Ready, Set, RUN! (9/9)

Date:

9

Title: Ready, Set, RUN! (9/9)
Author: klmeri
Fandom: Star Trek AOS
Characters: Kirk, Spock, McCoy
Summary: Playtime!verse one-shot, set between Playtime and The Good Life. Pike spends a weekend with the boys.
Previous Part: 1 | 2 | 3 | 4 | 5 | 6 | 7 | 8


Previous part posted two days ago. Please read first if you have not!

Part Nine

“Chris, I’m actually impressed.”

Pike’s side-long glance at his friend is full of cynicism. “You mean you’re surprised that I haven’t burnt down the kitchen.”

“Precisely.” Jon grins as he automatically reaches out to stop Jimmy from licking the remnants of chocolate chip cookie dough off of a spoon without looking at the kid.

Pike levels a hard stare at Kirk from across the kitchen. “Cookie dough goes in the oven, not the mouth, son. You can eat what’s left-over once we’ve filled up the trays.”

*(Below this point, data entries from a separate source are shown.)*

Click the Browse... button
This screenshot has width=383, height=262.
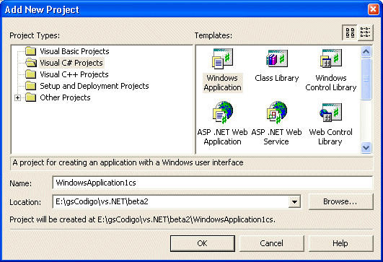tap(340, 201)
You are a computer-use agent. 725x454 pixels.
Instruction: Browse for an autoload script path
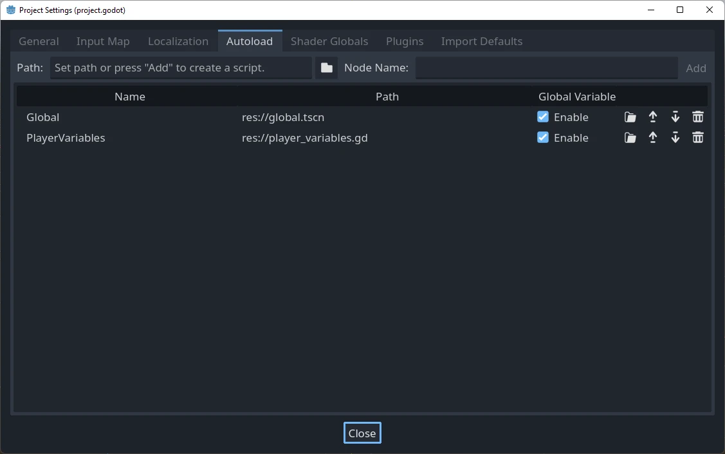click(326, 67)
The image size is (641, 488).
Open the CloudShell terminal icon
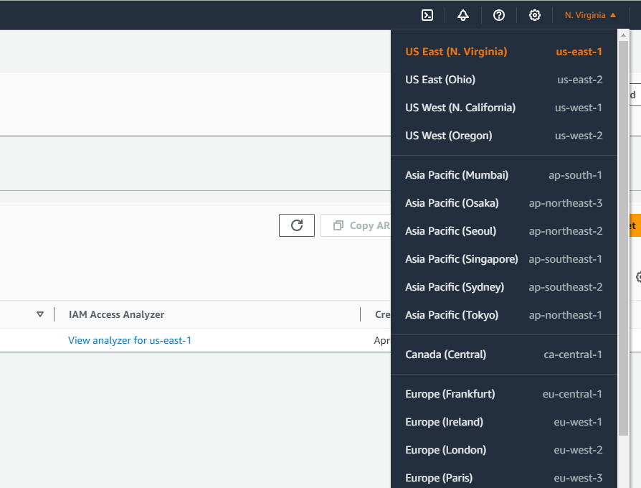pos(427,15)
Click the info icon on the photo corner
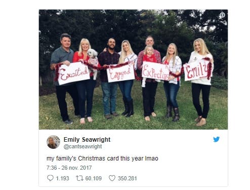Viewport: 250px width, 190px height. 222,15
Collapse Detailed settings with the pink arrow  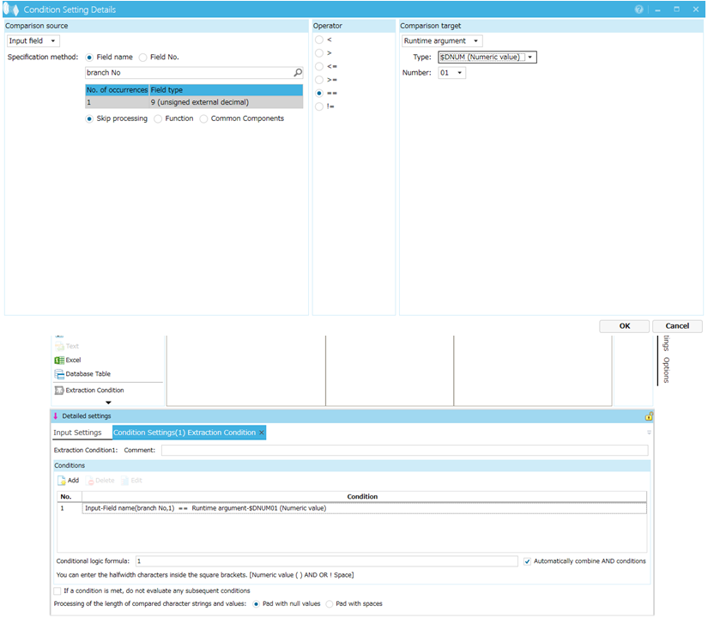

Lenny, who is perched across from Kirk with his own bowl of dough (peanut butter cookies, because McCoy insists that peanut butter is better than chocolate), tells Pike somewhat off-handedly, “This stuff’s gonna end up in my digestive tract anyway, so what’s the point of heatin’ it up?” He sticks a dough covered finger in his mouth to prove his point. “Tastes good already, Mr. Pike.”

“At the proper temperature, a chemical reaction of the—”

McCoy breaks into Spock’s lecture with a heavy sigh.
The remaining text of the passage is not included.